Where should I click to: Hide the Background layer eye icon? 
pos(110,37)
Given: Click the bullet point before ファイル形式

---

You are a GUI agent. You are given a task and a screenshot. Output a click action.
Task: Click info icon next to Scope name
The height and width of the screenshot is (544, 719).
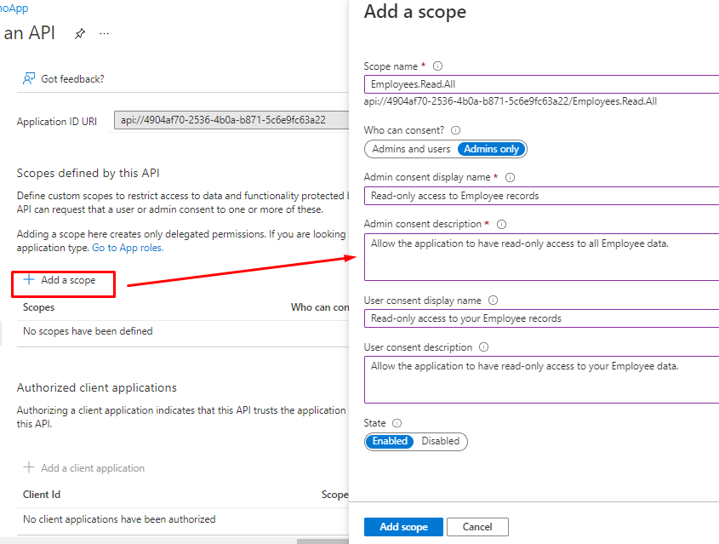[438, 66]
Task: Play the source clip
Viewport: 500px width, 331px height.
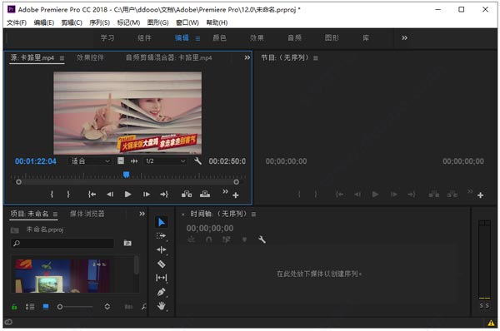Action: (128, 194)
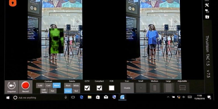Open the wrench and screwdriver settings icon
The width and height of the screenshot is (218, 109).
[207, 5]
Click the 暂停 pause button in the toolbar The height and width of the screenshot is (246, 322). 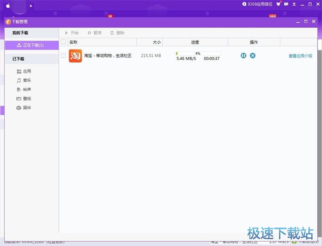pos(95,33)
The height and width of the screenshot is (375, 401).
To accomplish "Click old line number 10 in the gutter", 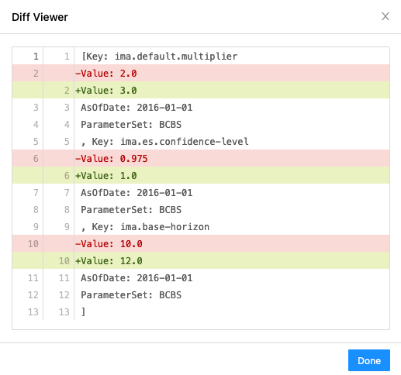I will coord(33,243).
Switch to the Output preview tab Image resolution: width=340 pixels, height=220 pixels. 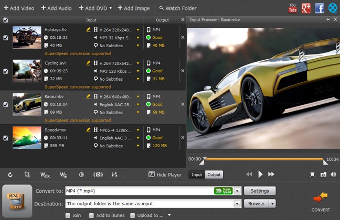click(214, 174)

---

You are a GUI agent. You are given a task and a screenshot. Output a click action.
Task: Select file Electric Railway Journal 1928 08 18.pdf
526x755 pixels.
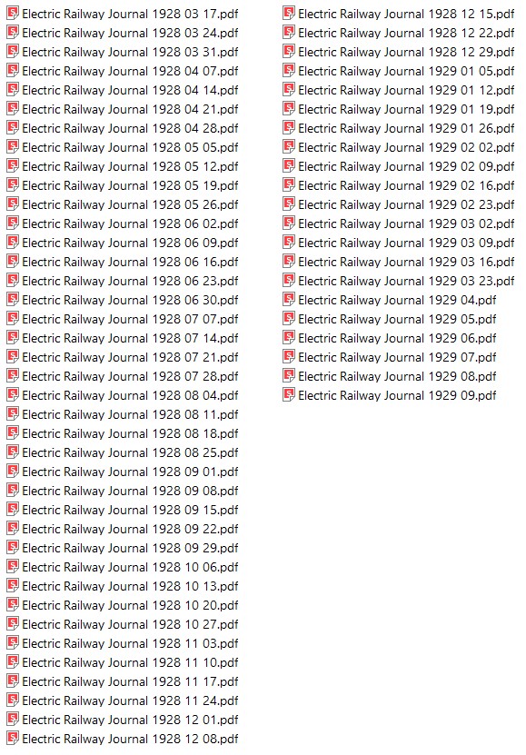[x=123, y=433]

---

# Instructions to follow:
The line above containing "Where should I", the line containing "Given: Click the bullet point before ファイル形式", and every line between them are to be transcribed exactly; no other line is wanted.

# Solution to the problem:
Where should I click to: Hide the Background layer eye icon? 
pos(110,37)
Given: Click the bullet point before ファイル形式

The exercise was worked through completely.